— Listed entries —
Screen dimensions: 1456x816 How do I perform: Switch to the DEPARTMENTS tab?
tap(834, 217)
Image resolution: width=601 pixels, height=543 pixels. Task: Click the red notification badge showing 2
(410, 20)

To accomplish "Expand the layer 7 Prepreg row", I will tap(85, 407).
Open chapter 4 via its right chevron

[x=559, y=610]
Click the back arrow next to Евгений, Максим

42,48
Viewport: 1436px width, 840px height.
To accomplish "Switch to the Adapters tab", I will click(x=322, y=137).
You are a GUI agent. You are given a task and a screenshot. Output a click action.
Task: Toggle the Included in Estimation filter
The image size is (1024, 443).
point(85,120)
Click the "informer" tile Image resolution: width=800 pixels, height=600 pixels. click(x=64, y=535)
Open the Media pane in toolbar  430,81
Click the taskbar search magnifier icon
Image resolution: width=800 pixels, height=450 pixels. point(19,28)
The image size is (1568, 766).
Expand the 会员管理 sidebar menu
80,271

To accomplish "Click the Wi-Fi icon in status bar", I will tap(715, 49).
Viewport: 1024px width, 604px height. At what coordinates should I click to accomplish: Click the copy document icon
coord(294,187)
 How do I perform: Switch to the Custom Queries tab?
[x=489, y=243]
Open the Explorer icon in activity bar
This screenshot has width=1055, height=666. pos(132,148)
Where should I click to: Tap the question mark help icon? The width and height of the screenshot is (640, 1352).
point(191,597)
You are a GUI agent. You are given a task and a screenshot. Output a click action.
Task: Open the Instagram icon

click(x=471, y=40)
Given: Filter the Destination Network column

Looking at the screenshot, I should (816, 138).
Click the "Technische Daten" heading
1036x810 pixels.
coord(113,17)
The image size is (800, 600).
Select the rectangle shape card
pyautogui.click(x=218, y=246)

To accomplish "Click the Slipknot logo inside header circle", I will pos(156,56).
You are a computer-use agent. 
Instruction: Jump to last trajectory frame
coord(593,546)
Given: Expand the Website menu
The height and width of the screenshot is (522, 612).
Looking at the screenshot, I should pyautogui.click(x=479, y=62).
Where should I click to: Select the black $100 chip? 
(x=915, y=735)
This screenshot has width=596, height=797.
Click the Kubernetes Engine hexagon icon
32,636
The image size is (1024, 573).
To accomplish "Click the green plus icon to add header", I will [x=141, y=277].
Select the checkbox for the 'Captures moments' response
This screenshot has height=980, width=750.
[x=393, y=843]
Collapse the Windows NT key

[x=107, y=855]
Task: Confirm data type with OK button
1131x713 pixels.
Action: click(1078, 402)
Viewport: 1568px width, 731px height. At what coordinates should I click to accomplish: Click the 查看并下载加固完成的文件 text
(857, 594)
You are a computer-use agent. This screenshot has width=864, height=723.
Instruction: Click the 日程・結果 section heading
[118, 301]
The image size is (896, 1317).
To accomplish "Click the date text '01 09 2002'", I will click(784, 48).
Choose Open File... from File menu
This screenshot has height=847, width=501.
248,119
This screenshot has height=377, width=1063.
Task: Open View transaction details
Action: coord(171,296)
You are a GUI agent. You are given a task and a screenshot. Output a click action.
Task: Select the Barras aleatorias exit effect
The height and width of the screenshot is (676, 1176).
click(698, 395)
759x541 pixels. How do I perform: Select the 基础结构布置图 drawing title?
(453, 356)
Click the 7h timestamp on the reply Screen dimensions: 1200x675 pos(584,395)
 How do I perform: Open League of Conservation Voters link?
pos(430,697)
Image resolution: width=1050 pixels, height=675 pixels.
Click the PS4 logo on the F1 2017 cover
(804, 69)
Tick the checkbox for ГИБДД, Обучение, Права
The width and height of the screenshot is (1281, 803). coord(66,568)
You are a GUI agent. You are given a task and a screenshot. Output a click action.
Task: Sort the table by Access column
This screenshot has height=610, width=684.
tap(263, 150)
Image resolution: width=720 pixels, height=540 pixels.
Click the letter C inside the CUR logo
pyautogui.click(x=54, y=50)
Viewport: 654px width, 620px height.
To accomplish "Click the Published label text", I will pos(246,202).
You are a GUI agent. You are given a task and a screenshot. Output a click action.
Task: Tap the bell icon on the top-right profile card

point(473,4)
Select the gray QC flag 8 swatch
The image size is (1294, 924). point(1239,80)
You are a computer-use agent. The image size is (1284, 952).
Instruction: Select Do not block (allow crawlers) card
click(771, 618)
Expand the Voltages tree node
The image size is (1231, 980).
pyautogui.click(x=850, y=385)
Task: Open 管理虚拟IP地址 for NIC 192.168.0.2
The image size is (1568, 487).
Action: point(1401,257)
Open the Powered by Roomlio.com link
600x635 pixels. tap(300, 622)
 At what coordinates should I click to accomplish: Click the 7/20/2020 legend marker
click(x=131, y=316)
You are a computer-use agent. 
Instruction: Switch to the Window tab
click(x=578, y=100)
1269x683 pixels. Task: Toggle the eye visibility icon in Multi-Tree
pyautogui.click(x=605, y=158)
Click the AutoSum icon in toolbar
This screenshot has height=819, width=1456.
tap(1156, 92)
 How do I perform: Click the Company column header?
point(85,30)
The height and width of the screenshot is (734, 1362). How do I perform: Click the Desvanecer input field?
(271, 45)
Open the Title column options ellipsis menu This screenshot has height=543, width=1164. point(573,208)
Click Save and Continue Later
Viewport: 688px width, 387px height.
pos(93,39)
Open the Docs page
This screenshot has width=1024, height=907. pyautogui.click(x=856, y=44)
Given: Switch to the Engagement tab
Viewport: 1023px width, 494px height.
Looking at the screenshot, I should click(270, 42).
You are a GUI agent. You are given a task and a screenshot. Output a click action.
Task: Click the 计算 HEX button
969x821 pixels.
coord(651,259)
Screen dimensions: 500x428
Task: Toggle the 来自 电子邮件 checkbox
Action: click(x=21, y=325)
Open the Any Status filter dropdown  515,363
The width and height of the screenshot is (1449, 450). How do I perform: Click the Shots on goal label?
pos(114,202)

— Your goal —
In full and without error, retype the entries above.

— Exercise solution —
Screen dimensions: 1456x816 How do I perform: Switch to the DEPARTMENTS tab?
tap(834, 217)
Image resolution: width=601 pixels, height=543 pixels. Task: Click the red notification badge showing 2
(410, 20)

To accomplish "Expand the layer 7 Prepreg row", I will tap(85, 407).
Open chapter 4 via its right chevron

[x=559, y=610]
Click the back arrow next to Евгений, Максим

42,48
Viewport: 1436px width, 840px height.
To accomplish "Switch to the Adapters tab", I will click(x=322, y=137).
You are a GUI agent. You are given a task and a screenshot. Output a click action.
Task: Toggle the Included in Estimation filter
The image size is (1024, 443).
point(85,120)
Click the "informer" tile Image resolution: width=800 pixels, height=600 pixels. click(x=64, y=535)
Open the Media pane in toolbar  430,81
Click the taskbar search magnifier icon
Image resolution: width=800 pixels, height=450 pixels. point(19,28)
The image size is (1568, 766).
Expand the 会员管理 sidebar menu
80,271

To accomplish "Click the Wi-Fi icon in status bar", I will tap(715, 49).
Viewport: 1024px width, 604px height. At what coordinates should I click to accomplish: Click the copy document icon
coord(294,187)
 How do I perform: Switch to the Custom Queries tab?
[x=489, y=243]
Open the Explorer icon in activity bar
This screenshot has width=1055, height=666. pos(132,148)
Where should I click to: Tap the question mark help icon? The width and height of the screenshot is (640, 1352).
point(191,597)
You are a GUI agent. You are given a task and a screenshot. Output a click action.
Task: Open the Instagram icon

click(x=471, y=40)
Given: Filter the Destination Network column

Looking at the screenshot, I should (816, 138).
Click the "Technische Daten" heading
1036x810 pixels.
coord(113,17)
The image size is (800, 600).
Select the rectangle shape card
pyautogui.click(x=218, y=246)

To accomplish "Click the Slipknot logo inside header circle", I will pos(156,56).
You are a computer-use agent. 
Instruction: Jump to last trajectory frame
coord(593,546)
Given: Expand the Website menu
The height and width of the screenshot is (522, 612).
Looking at the screenshot, I should pyautogui.click(x=479, y=62).
Where should I click to: Select the black $100 chip? 
(x=915, y=735)
This screenshot has width=596, height=797.
Click the Kubernetes Engine hexagon icon
32,636
The image size is (1024, 573).
To accomplish "Click the green plus icon to add header", I will [x=141, y=277].
Select the checkbox for the 'Captures moments' response
This screenshot has height=980, width=750.
[x=393, y=843]
Collapse the Windows NT key

[x=107, y=855]
Task: Confirm data type with OK button
1131x713 pixels.
Action: click(1078, 402)
Viewport: 1568px width, 731px height. At what coordinates should I click to accomplish: Click the 查看并下载加固完成的文件 text
(857, 594)
You are a computer-use agent. This screenshot has width=864, height=723.
Instruction: Click the 日程・結果 section heading
[118, 301]
The image size is (896, 1317).
To accomplish "Click the date text '01 09 2002'", I will click(784, 48).
Choose Open File... from File menu
This screenshot has height=847, width=501.
248,119
This screenshot has height=377, width=1063.
Task: Open View transaction details
Action: coord(171,296)
You are a GUI agent. You are given a task and a screenshot. Output a click action.
Task: Select the Barras aleatorias exit effect
The height and width of the screenshot is (676, 1176).
click(698, 395)
759x541 pixels. How do I perform: Select the 基础结构布置图 drawing title?
(453, 356)
Click the 7h timestamp on the reply Screen dimensions: 1200x675 pos(584,395)
 How do I perform: Open League of Conservation Voters link?
pos(430,697)
Image resolution: width=1050 pixels, height=675 pixels.
Click the PS4 logo on the F1 2017 cover
(804, 69)
Tick the checkbox for ГИБДД, Обучение, Права
The width and height of the screenshot is (1281, 803). coord(66,568)
You are a GUI agent. You are given a task and a screenshot. Output a click action.
Task: Sort the table by Access column
This screenshot has height=610, width=684.
tap(263, 150)
Image resolution: width=720 pixels, height=540 pixels.
Click the letter C inside the CUR logo
pyautogui.click(x=54, y=50)
Viewport: 654px width, 620px height.
To accomplish "Click the Published label text", I will pos(246,202).
You are a GUI agent. You are given a task and a screenshot. Output a click action.
Task: Tap the bell icon on the top-right profile card

point(473,4)
Select the gray QC flag 8 swatch
The image size is (1294, 924). point(1239,80)
You are a computer-use agent. The image size is (1284, 952).
Instruction: Select Do not block (allow crawlers) card
click(771, 618)
Expand the Voltages tree node
The image size is (1231, 980).
pyautogui.click(x=850, y=385)
Task: Open 管理虚拟IP地址 for NIC 192.168.0.2
The image size is (1568, 487).
Action: point(1401,257)
Open the Powered by Roomlio.com link
600x635 pixels. tap(300, 622)
 At what coordinates should I click to accomplish: Click the 7/20/2020 legend marker
click(x=131, y=316)
You are a computer-use agent. 
Instruction: Switch to the Window tab
click(x=578, y=100)
1269x683 pixels. Task: Toggle the eye visibility icon in Multi-Tree
pyautogui.click(x=605, y=158)
Click the AutoSum icon in toolbar
This screenshot has height=819, width=1456.
tap(1156, 92)
 How do I perform: Click the Company column header?
point(85,30)
The height and width of the screenshot is (734, 1362). How do I perform: Click the Desvanecer input field?
(271, 45)
Open the Title column options ellipsis menu This screenshot has height=543, width=1164. point(573,208)
Click Save and Continue Later
Viewport: 688px width, 387px height.
pos(93,39)
Open the Docs page
This screenshot has width=1024, height=907. pyautogui.click(x=856, y=44)
Given: Switch to the Engagement tab
Viewport: 1023px width, 494px height.
Looking at the screenshot, I should click(270, 42).
You are a GUI agent. You are given a task and a screenshot. Output a click action.
Task: Click the 计算 HEX button
969x821 pixels.
coord(651,259)
Screen dimensions: 500x428
Task: Toggle the 来自 电子邮件 checkbox
Action: click(x=21, y=325)
Open the Any Status filter dropdown  515,363
The width and height of the screenshot is (1449, 450). How do I perform: Click the Shots on goal label?
pos(114,202)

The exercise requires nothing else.